Send back the records in full, character for character.

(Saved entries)
_ _ _ _

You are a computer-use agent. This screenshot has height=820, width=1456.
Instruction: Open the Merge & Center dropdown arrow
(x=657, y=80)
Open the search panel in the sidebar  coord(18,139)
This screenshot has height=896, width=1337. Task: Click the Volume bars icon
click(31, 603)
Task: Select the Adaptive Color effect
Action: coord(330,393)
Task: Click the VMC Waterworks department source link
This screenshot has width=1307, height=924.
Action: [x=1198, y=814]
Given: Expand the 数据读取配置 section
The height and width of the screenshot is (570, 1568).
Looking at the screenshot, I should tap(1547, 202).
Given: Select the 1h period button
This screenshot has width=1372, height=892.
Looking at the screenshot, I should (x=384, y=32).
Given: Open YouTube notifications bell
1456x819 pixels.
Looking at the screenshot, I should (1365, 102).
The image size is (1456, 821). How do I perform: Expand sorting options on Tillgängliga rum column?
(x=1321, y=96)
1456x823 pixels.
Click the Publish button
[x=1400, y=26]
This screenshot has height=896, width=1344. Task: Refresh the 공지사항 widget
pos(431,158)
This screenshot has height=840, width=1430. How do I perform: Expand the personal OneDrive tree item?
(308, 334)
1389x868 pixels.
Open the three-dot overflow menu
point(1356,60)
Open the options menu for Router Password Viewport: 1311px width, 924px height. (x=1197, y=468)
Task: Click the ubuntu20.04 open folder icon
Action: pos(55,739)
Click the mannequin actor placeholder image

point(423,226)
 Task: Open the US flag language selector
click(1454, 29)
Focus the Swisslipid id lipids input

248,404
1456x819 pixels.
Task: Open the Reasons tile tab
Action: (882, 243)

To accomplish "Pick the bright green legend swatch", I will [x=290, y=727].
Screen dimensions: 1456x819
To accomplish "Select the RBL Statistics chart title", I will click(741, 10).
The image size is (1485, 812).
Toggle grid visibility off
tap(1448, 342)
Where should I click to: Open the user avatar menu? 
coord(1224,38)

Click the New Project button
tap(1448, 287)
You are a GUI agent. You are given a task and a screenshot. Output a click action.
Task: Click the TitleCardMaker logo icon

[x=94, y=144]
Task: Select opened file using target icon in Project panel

_ _ _ _

**Answer to the problem:**
You are a computer-use agent. This screenshot has height=820, width=1456.
Instruction: Open the Merge & Center dropdown arrow
(x=657, y=80)
Open the search panel in the sidebar  coord(18,139)
This screenshot has height=896, width=1337. Task: Click the Volume bars icon
click(31, 603)
Task: Select the Adaptive Color effect
Action: coord(330,393)
Task: Click the VMC Waterworks department source link
This screenshot has width=1307, height=924.
Action: [x=1198, y=814]
Given: Expand the 数据读取配置 section
The height and width of the screenshot is (570, 1568).
Looking at the screenshot, I should tap(1547, 202).
Given: Select the 1h period button
This screenshot has width=1372, height=892.
Looking at the screenshot, I should (x=384, y=32).
Given: Open YouTube notifications bell
1456x819 pixels.
Looking at the screenshot, I should (1365, 102).
The image size is (1456, 821). How do I perform: Expand sorting options on Tillgängliga rum column?
(x=1321, y=96)
1456x823 pixels.
Click the Publish button
[x=1400, y=26]
This screenshot has height=896, width=1344. Task: Refresh the 공지사항 widget
pos(431,158)
This screenshot has height=840, width=1430. How do I perform: Expand the personal OneDrive tree item?
(308, 334)
1389x868 pixels.
Open the three-dot overflow menu
point(1356,60)
Open the options menu for Router Password Viewport: 1311px width, 924px height. (x=1197, y=468)
Task: Click the ubuntu20.04 open folder icon
Action: pos(55,739)
Click the mannequin actor placeholder image

point(423,226)
 Task: Open the US flag language selector
click(1454, 29)
Focus the Swisslipid id lipids input

248,404
1456x819 pixels.
Task: Open the Reasons tile tab
Action: (882, 243)

To accomplish "Pick the bright green legend swatch", I will [x=290, y=727].
Screen dimensions: 1456x819
To accomplish "Select the RBL Statistics chart title", I will click(741, 10).
The image size is (1485, 812).
Toggle grid visibility off
tap(1448, 342)
Where should I click to: Open the user avatar menu? 
coord(1224,38)

Click the New Project button
tap(1448, 287)
You are a GUI agent. You are given a task and a screenshot. Output a click action.
Task: Click the TitleCardMaker logo icon

[x=94, y=144]
Task: Select opened file using target icon in Project panel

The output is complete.